In partnership with the SMG team and working out of ORECA’s Magny-Cours base, the project has already commenced, with the team aiming to have a car on the road at the end of its initial development phase in April next year.
ORECA is following in the paths of several teams as the Dakar and the Amaury Sport Organisation-backed Rally Raid World Championship moves towards alternative energy regulations from 2024, in pursuing new technologies for cross-country rallying.
Audi is the biggest name to adopt these new regulations and will mark its Dakar début next month with its electric RS Q e-tron. Prodrive’s Bahrain Raid Xtreme and Guerlain Chicherit’s GCK teams will use biofuel for 2022, with the latter developing a hydrogen powered car for 2024.
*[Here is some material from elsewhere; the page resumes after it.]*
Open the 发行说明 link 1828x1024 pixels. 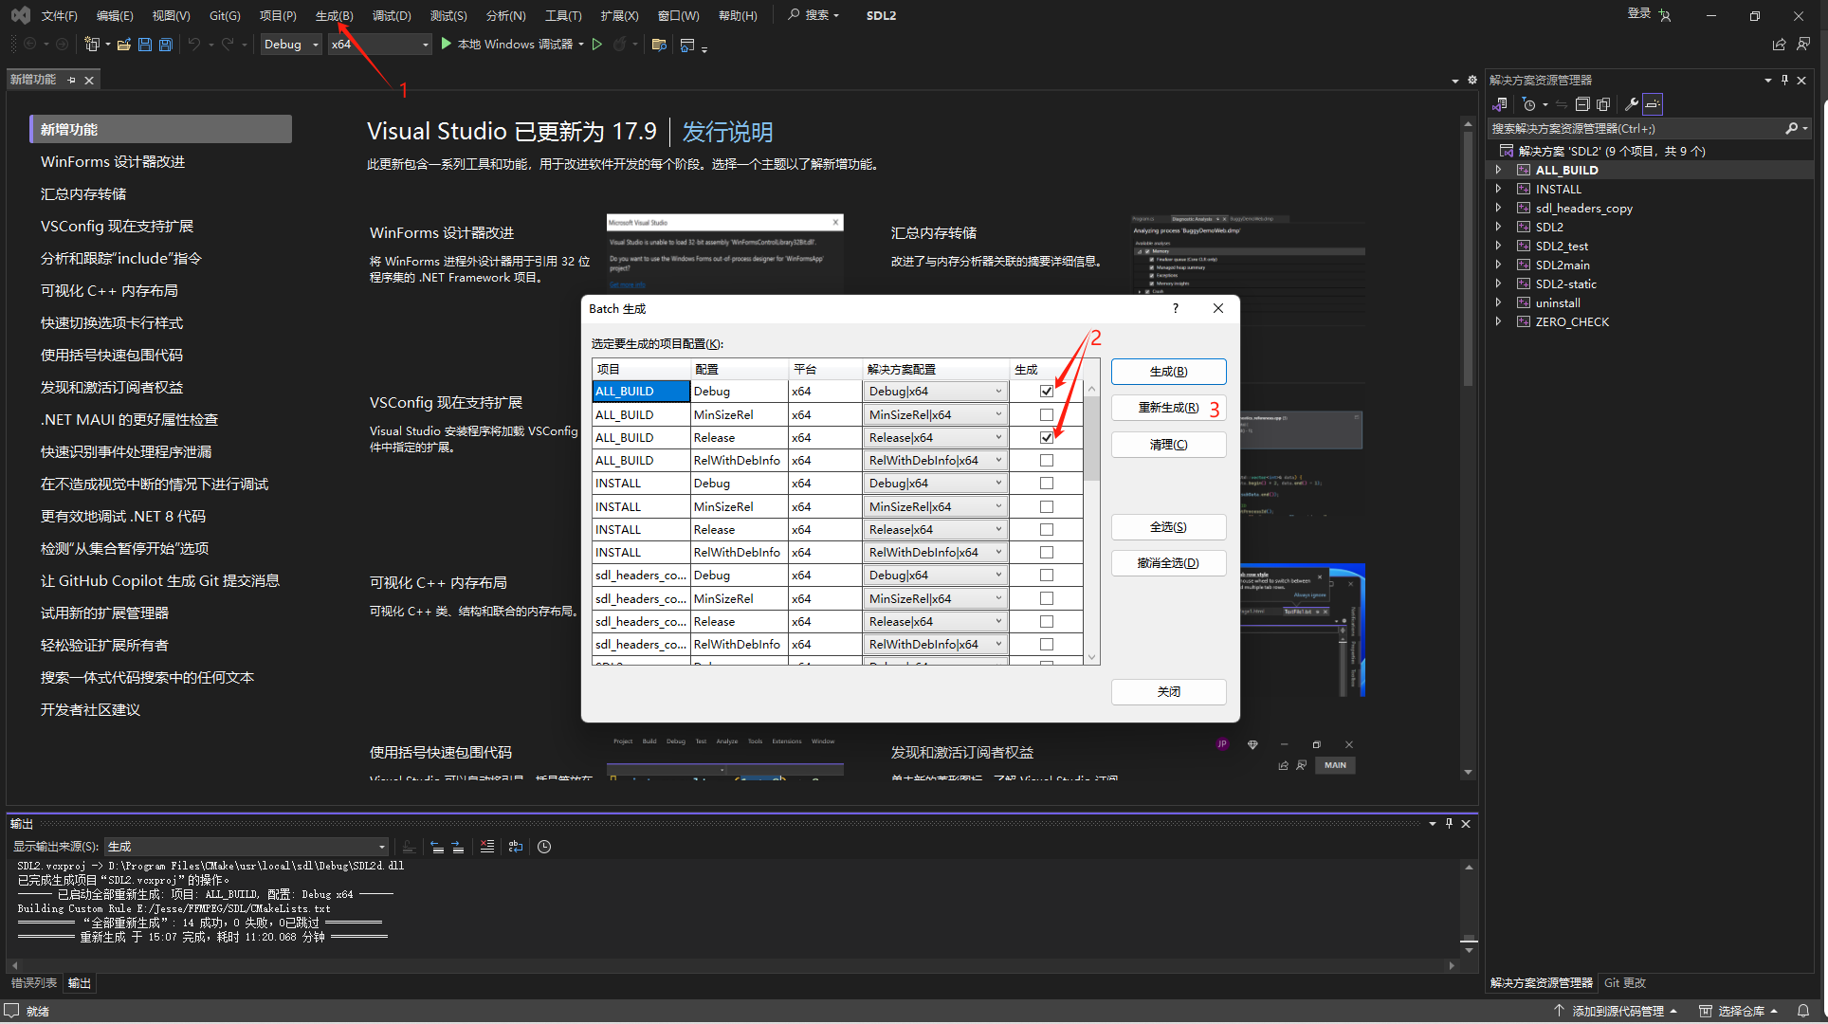[727, 132]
“ORECA is a company which has always challenged itself: to offer a competitive car with technologies that are being developed and to put these solutions into the hands of the clients, whether semi-official or private, in order to achieve the best performance on the Dakar,” said Vincent Garreau, the Client and Project Manager of ORECA.
“We have a great playground to express ourselves. For us, it was essential to be part of that, to be part of the future.
“The goal was to be able to give an answer in the short and medium to all these clients to participate in the Dakar.
“The major motorsport disciplines use hybrids. In endurance racing, we’re hybrids, the WRC is hybrid, Formula One is hybrid. We must have a hybrid solution for rally raid that makes sense over these distances.”
ORECA’s car will be driven by a standard combustion engine, working in turn with a hybrid system, featuring a MGU energy recovery unit which the team believe can help reduce emissions in half while maintaining the same level of performance on the stages.
“The choice we made was to make a hybrid car, it’s the combustion engine that will drive the car, so from that point of view, it’s quite classic,” explained Team SMG’s Philippe Gache.
“And then, there will be an E-machine which will bring more torque and power, so we have a thermal engine which is modest, a small turbo four-cylinder.
“So, the goal is to make a car that is competitive as much as the 100% combustion-engine powered cars today, but consumes half as much gas quite simply. So, equal performance and half the emissions.”
The roadmap for ORECA, which has made its name primarily in circuit racing through sportscars and single seaters – winning back-to-back FIA GT titles in 1997 and 1998 – has been laid out with a view to finishing the first phase of its testing regime by April in 2022.
“We are in the pure design phase of the car with the objective of having the whole car finished by the end of the year and to have a car on the road at the beginning of April 2022,” Garreau says.
“A series of tests will follow, the goal being to have a high-performance car for the 2023 Dakar.
“The level of power of this vehicle will be on the combustion part, it will be around 200 horsepower. And we will have an electric motor, an MGU which will be able to bring up to 80kW maximum. That’s for power, and I would say 110 Nm/t.”
As well as an established motorsport team ORECA has also been one of the main chassis providers in the World Endurance Championship in recent years and served all 10 of the teams in LMP2 during the 2020/21 season.
It has also fielded cars in the French touring cars and the European Rally Championship, where it was instrumental in bringing the R4-K cars into ERC2 ahead of the 2019 season.